Je préconiserai par responsabilité l'adoption des crédits de cette mission, mais je veux vous faire part de mon trouble devant le dérapage inquiétant de la charge de la dette, les ponctions tous azimut que l'on peut y relever, et les « trous » qui sont en train de se creuser : la Cour des comptes a stigmatisé les relations financières de l'État avec la sécurité sociale, quel dommage qu'elle ne se soit pas intéressée aussi à celles de l'État avec le Crédit foncier !
Je poserai quatre questions.
Vous avez dit, monsieur le ministre, que la charge de la dette diminuerait en 2009. Maintenez-vous cette prévision, sachant qu'entre le moment où elle a été élaborée et aujourd'hui, la crise financière a pris une tout autre ampleur, et que le Gouvernement a annoncé qu'il réviserait à la baisse sa prévision de croissance pour 2009 ?
J'ai évoqué les garanties en faveur du secteur bancaire et les mesures « anti-crise » à propos du projet de loi de finances rectificative du 16 octobre 2008. Comptez-vous ouvrir des crédits supplémentaires pour 2009 sur le programme « Appels en garantie de l'État », afin de faire face à d'éventuelles défaillances ? Dans mon rapport, je montre l'extrême sensibilité de la dette publique à la recapitalisation du secteur bancaire. À combien évaluez-vous les effets des mesures en faveur du secteur bancaire sur la dette publique en 2008, en 2009 et au-delà ? Surtout, quels sont les effets sur les finances publiques des autres mesures anti-crise annoncées ces dernières semaines ? En particulier, si la Caisse des dépôts emprunte sur les marchés pour alimenter le « nouveau fonds stratégique d'investissement », cette opération sera-t-elle comptabilisée dans la dette publique ?

ÉNONCÉ DU PROBLÈME
Relevez, dans l'ordre où ils apparaissent, tous les mots ou groupes de mots placés entre guillemets français dans l'extrait sur la charge de la dette.

ENTRÉES AFFICHÉES
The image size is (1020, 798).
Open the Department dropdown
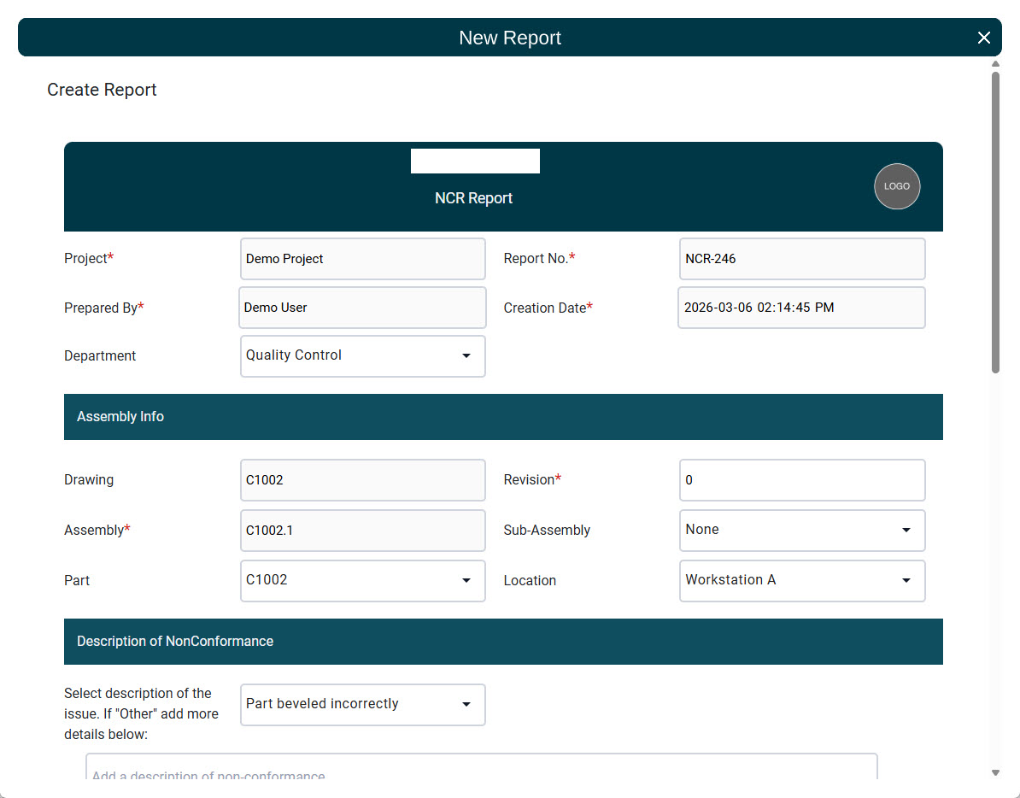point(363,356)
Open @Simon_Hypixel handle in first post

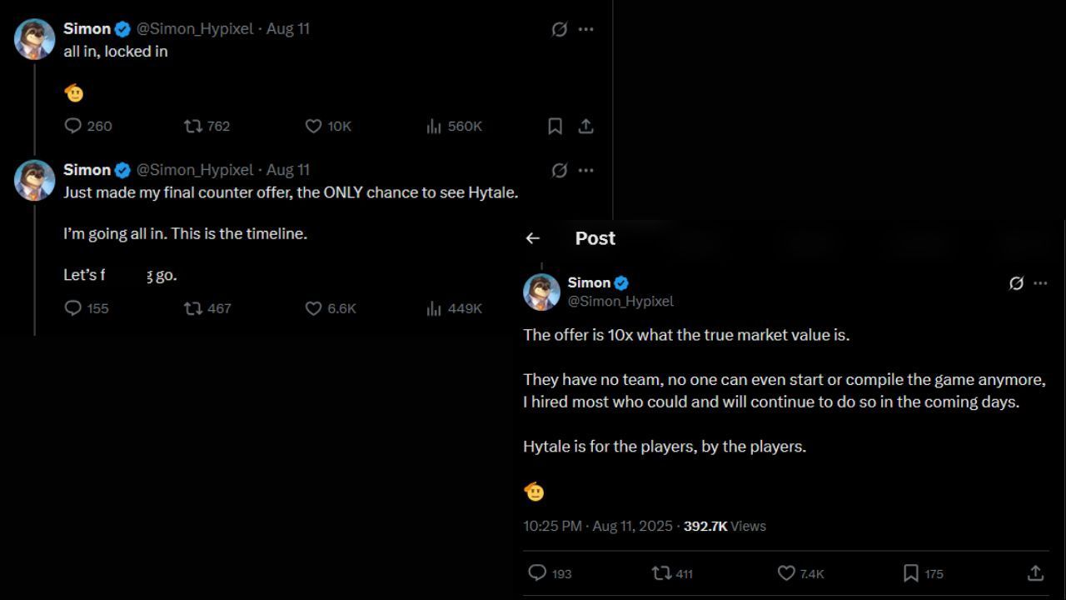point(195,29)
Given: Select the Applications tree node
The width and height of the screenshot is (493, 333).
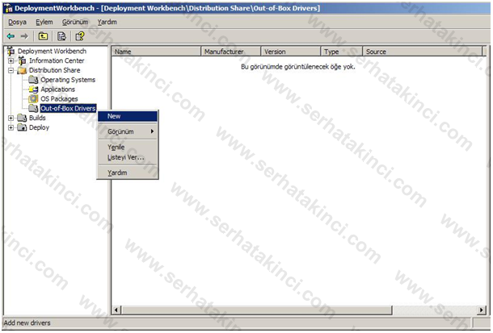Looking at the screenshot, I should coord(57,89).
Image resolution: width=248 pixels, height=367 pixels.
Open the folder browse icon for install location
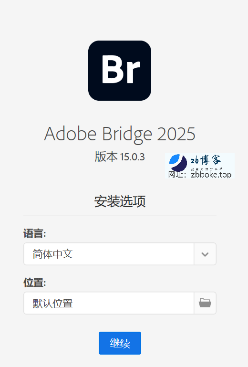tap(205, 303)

--

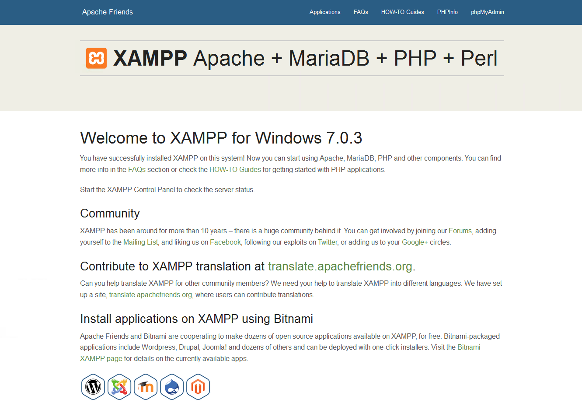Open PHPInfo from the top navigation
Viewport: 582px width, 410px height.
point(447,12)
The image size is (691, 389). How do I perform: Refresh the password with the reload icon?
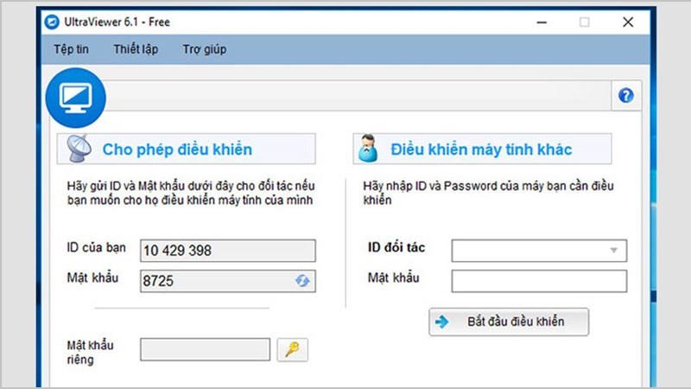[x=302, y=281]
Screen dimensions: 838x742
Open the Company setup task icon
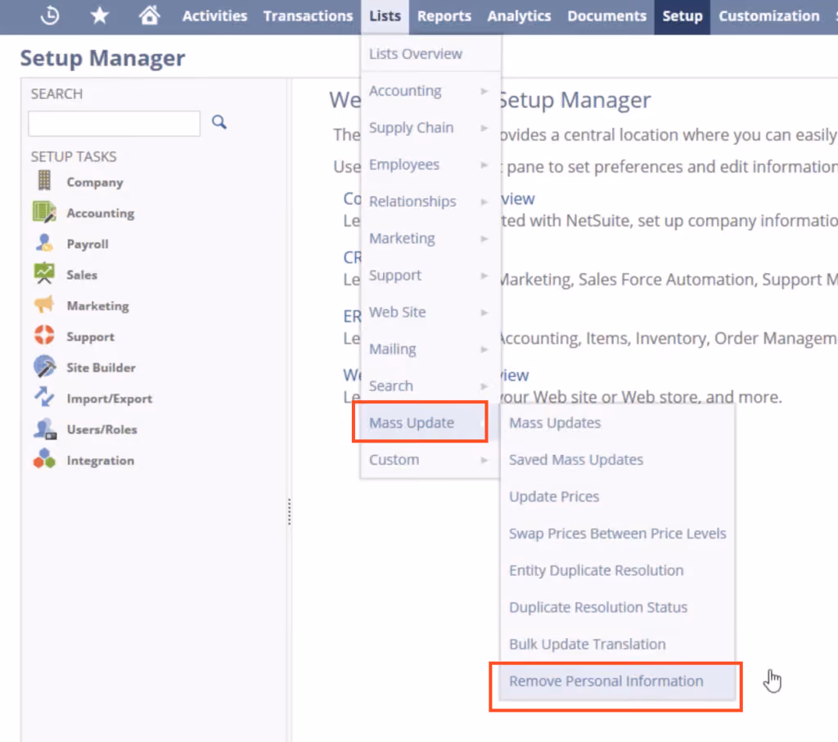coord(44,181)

--

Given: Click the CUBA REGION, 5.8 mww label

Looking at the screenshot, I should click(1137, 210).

SOLUTION DE L'EXERCICE
« trous »
« anti-crise »
« Appels en garantie de l'État »
« nouveau fonds stratégique d'investissement »